In an ideal world this post would be about my misadventures in a lap dancing club.
Instead it is about a misadventure with a broken washing machine. Misadventure. That makes it sound like the final verdict is a cop out from an inconclusive police investigation when in fact the verdict is far from inconclusive. It was, ladies and gentlemen, theft pure and simple.
Yes, the washing machine - condemned to death due to a clapped out motor - had been left in my front garden in full view of the street. Yes, my intention was to offload it onto the first rag and bone man that blew his trumpet my way. Yes, I had no intention of making any money from the transaction. I affirm all of the above.
But I put it to you that, lying in situ on my front lawn as it was, and all other intentions aside, that washing machine was still my property and legally mine. To remove it without my permission was theft plain and simple.
So. The local rag and bone man finally appears on his appointed day and I dash outside to hail him over. He grinds his flatbed truck to a halt, leaps out with the look of a martyr doing me a favour and finds me scratching my head at the huge washing machine shaped hole that has suddenly appeared in the reality that surrounds us.
It was literally there the last time I looked and now suddenly it wasn't.
Some bugger had half-inched it in the night. Probably while Karen and I had taken the car off the drive and gone into town to see Star Trek.
Unbelievable. Do these people offer a refuse collection service as well?
I had to apologize for wasting Mr Rag & Bone Man's time. He gave a pained shrug like he was used to this sort of thing and uttered the words, "probably them dirty Poles" before driving off in a squeal of copper piping and freshly fenced drain covers.
Great. Theft and casual, lazy racism all in one day.
To be honest, it's possible he wasn't slagging off all Poles in one foul breath but merely slighting the rival gang of Polish rag and bone men who also ply their trade along our street and, as he sees it, steal his business.
As it was I know for a fact that the washing machine was taken late in the evening when no rag and bone man would even think about stirring from the pub no matter how much free "any any old iron" was waiting to be had. Somebody else had nicked it, ethnic extraction as yet unknown.
And I am mightily pissed off about it but I find all avenues of recompense currently closed to me. The thing was broken and I wanted rid of it. So what does it matter?
It matters because whoever took it had made huge assumptions about the situation. That washing machine could have been specifically promised to someone. That machine could have been in full working order and only outside temporarily while we overhauled the kitchen. That washing machine could have been a novelty dog house.
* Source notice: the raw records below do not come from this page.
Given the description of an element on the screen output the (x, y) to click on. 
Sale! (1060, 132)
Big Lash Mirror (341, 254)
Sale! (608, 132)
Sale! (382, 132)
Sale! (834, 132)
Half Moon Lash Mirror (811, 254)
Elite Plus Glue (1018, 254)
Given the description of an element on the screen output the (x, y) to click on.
They didn't ask to find out. They just took it. If they'd knocked on my door and asked me if they could take it I would probably have said yes and good riddance to it. But they didn't even pay me that smallest of respects.
It is the arrogant assumption that they had the right to take it without any kind of legal impediment that really grates with me.
An Englishman's castle is no longer sacred.
These days, unless you can nail it down, the natives are likely to steal the moat.